El tema de mis sotanas parece que es un culebrón que no tiene fin. Ya os conté hace muchísimo tiempo que tenía que encargar una nueva. La que tenía, que tan buenos servicios me ha prestado unos tres años, ya estaba inclinándose hacia el color gris de un modo cada vez más notorio. Hasta yo mismo lo reconocía. Y no estaba perdiendo el color de un modo uniforme, para más inri.
Le encargué una sotana a la misma carmelita que me hizo la anterior. Pero esta vez tardó medio año en hacérmela, me hizo ir un montón de veces al locutorio a probármela y, finalmente, me presentó un frankenstein de sotana que resulta imposible llevarla; caía más por delante el borde que por detrás, ¡las mangas no tenían la misma longitud!, etc, etc. Sospeché que esa monja hubiera caído en el luteranismo o que perteneciera a alguna secta luciferina, y de las peores.
Ese esperpento textil acabó regalado a un cura que quería tener una sotana y que, al ser más bajo que yo, podía pedir a una señora de su pueblo que se la recortara a voluntad por todas partes. Total, la quería para ponérsela dos o tres veces al año.
Habiéndome liberado de esa prenda, me fui a la tienda a comprar la tela para hacer una nueva. La primera vez que había ido, medio año antes, la señora que me atendió me recomendó encarecidamente que me comprara tres metros y medio de triacetato, que se produce de la celulosa de la madera. Le hice caso. Con este material se hizo la sotana horribilis.
Esta segunda vez, el joven que me atendió me dijo que de ninguna manera, que comprara sarga de verano. ¿Sarga de verano? Aquello me sonaba a algo muy desconocido. El nombre Sarga me sonaba a un río. No muy convencido (el que me atendió puso todo el entusiasmo) la compré y me fui con la bolsa bajo el brazo. Me encaminé camino del local de la costurera que me la va a hacer por 150 euros. Sea dicho de paso, un encanto de mujer.
He dicho que es “costurera”, porque se presenta como alguien que hace arreglos, pero quizá sea modista. Tampoco quiero reducirla profesionalmente.

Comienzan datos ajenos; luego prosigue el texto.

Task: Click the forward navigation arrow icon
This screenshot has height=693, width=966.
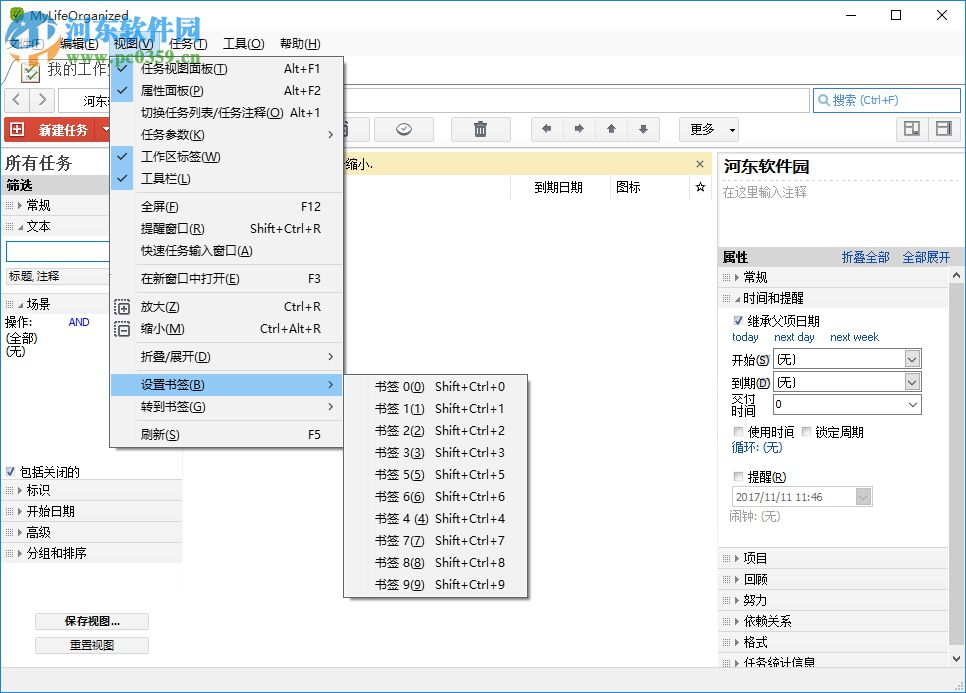Action: point(579,129)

El caso es que cuando llego yo a esta buena señora, ella me aconseja lino para la sotana. El lino es lo mejor, me aseguró. Todavía estaba a tiempo. La tela me había costado solo poco más de 20 euros. ¿Qué hacer? A mí todo me sonaba igual. Los tres materiales me sonaban a lo mismo. Mis posteriores consultas por Internet no disiparon mis dudas. Al revés, no sabía que el mundo de las telas era tan complejo. Yo sabía algo de las disposiciones sobre telas en el Levítico. Pero, más allá de eso, únicamente sabía cosas elementales. Es más, solo sabía tres cosas: distinguir entre lo sintético, el algodón y la lana. Y con la lana, realmente, tampoco soy muy bueno por más que la toco.

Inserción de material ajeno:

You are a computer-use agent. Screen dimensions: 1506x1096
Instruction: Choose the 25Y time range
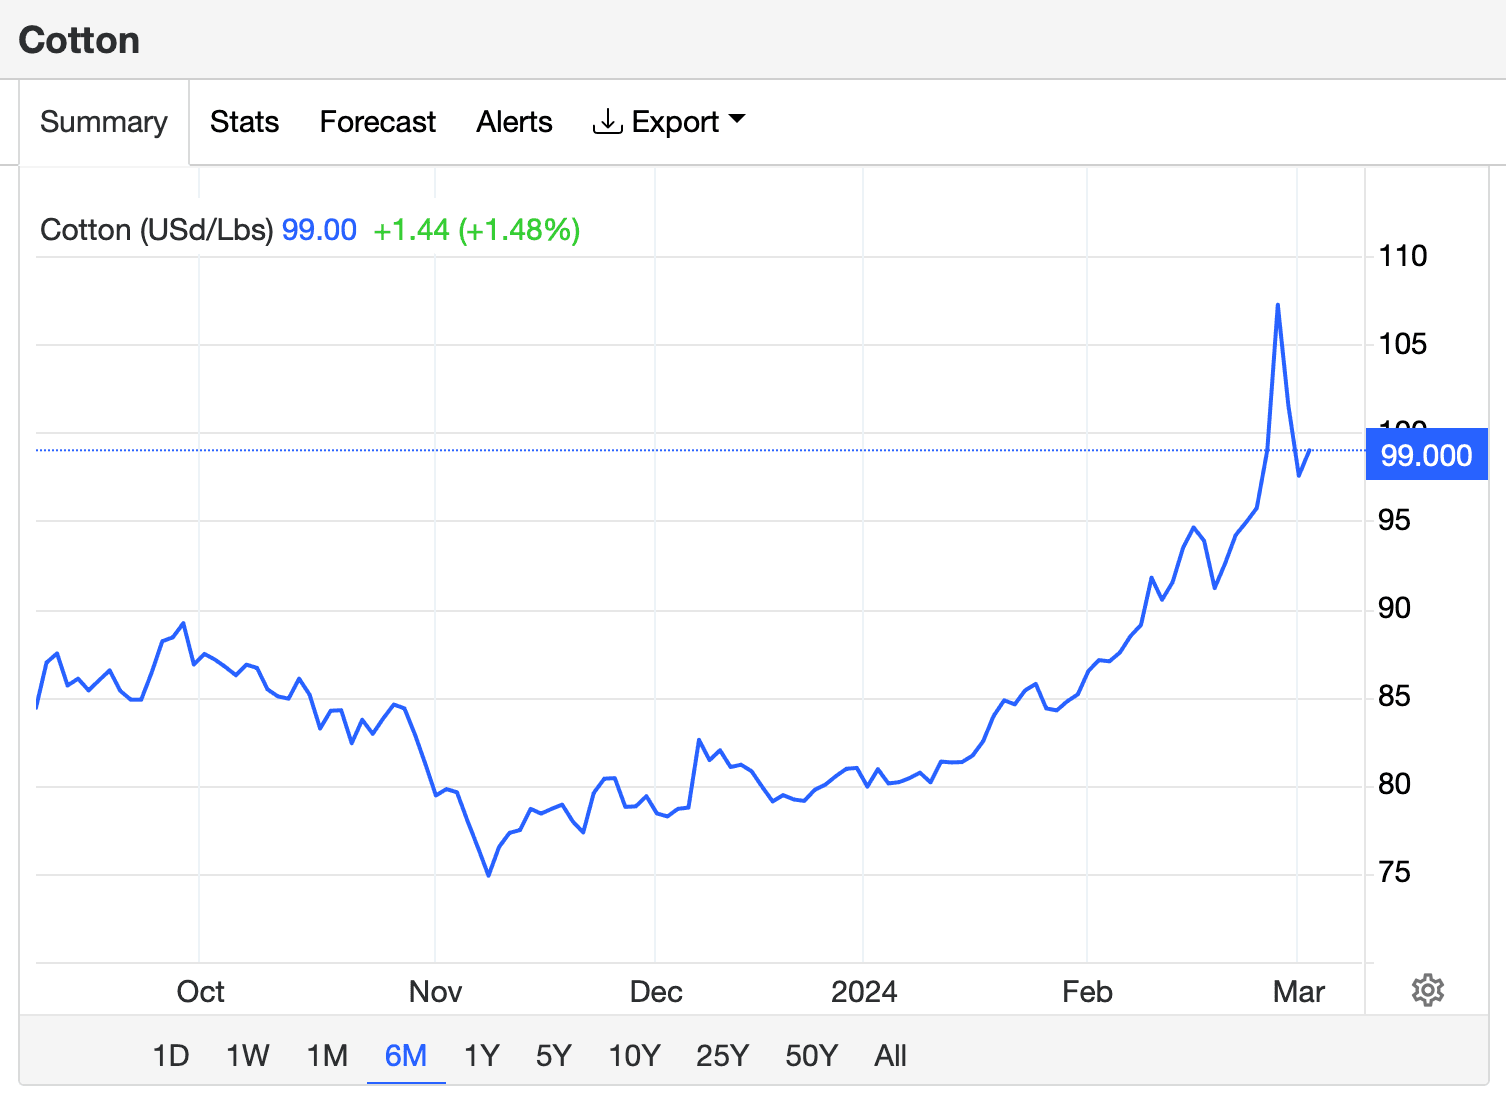point(722,1056)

El caso es que sigo adelante con la sotana de tela de sarga. Vamos a ver. Ya os diré. Espero que algún día esta historia acabe. El algodón fue perfecto (y más que perfecto) durante tres años, pero acabó destiñendo. De una sotana espero que me dure diez años. Es un número redondo. Después puede desteñir, ya no me importa.
Y todo este asunto proviene de que en España paso mucho calor, muchísimo calor. Con la última estuve genial. Pero eso se debió al material y a la hechura, menos estrecha por todas partes. Ay, vamos a ver en que acaba todo. Porque una vez que me hago una, le cojo cariño y ya no quiero desprenderme de ella. Pero, claro, el negro del principio se va perdiendo y no se os ocurra darle tinte negro. Ya lo he probado, con resultados nefastos. En cuanto sudas o llueve, pues ya os lo imagináis.